Le due condizioni di Weidmann
Intanto, si fa sentire anche il presidente della Bundesbank che pone due precondizioni alla garanzia europea sui depositi bancari, il passo che manca per completare l'Unione bancaria. La prima è che venga stabilito un limite ai possedimenti di titoli di Stato da parte delle banche. "In Europa - ha affermato Jens Weidmann aprendo una conferenza congiunta con il Fondo monetario internazionale a Francoforte - va eliminato il trattamento privilegiato dei titoli di Stato nei bilanci delle banche, in modo da evitare che sia un modo per far rientrare dalla finestra la mutualizzazione dei rischi sui debiti pubblici». Secondo il banchiere centrale tedesco "i crediti verso gli Stati non vanno trattati diversamente da quelli verso le imprese o i singoli». Dato che "come ci ha chiaramente ricordato la crisi dei debiti, il credito verso gli Stati non è privo di rischi".

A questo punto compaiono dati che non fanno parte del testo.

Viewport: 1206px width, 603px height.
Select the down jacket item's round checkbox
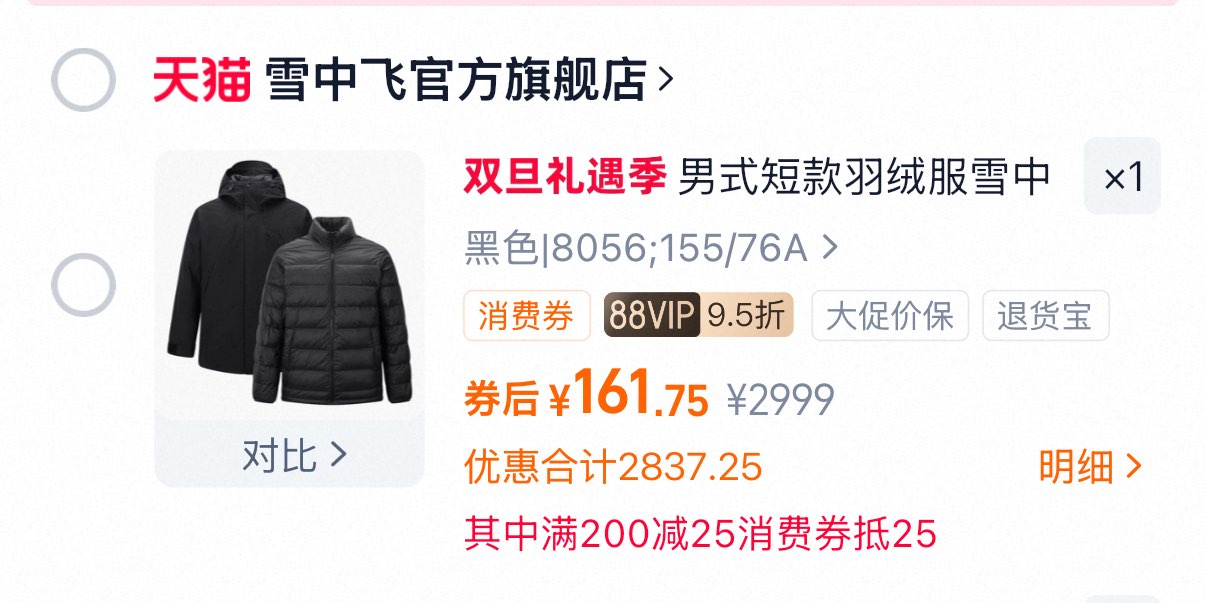83,285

Dubbi sulla garanzia sui depositi
L'idea di imporre dei limiti ai possedimenti di titoli di Stato da parte delle banche è stata da poco oggetto di un mancato accordo in sede di Comitato di Basilea, la costola della banca dei regolamenti internazionali dove vengono concordate queste norme. A più riprese diversi Paesi Ue e osservatori hanno avvertito che se l'Europa si autoimponesse da sola limitazioni più stringenti su questo versante finirebbe per creare uno svantaggio competitivo a carico delle sue banche rispetto alle altre. Weidmann non si è peraltro mostrato entusiasta dell'utilità stessa della garanzia europea sui depositi. Ha unicamente riconosciuto che "in teoria potrebbe" aumentare ulteriormente la fiducia che è stata rafforzata dai primi passi dell'Unione bancaria: la vigilanza unica e le regole armonizzate sulle risoluzioni delle crisi. E qui c'è la seconda precondizione: il sistema di assicurazione comune dei depositi non deve estendersi a problemi che già esistono. "Qualunque schema - ha detto - dovrebbe assicurare che non si vada a coprire perdite che si sono già prodotte, come sui crediti deteriorati nei bilanci delle banche. E che non incoraggi comportamenti imprudenti in futuro".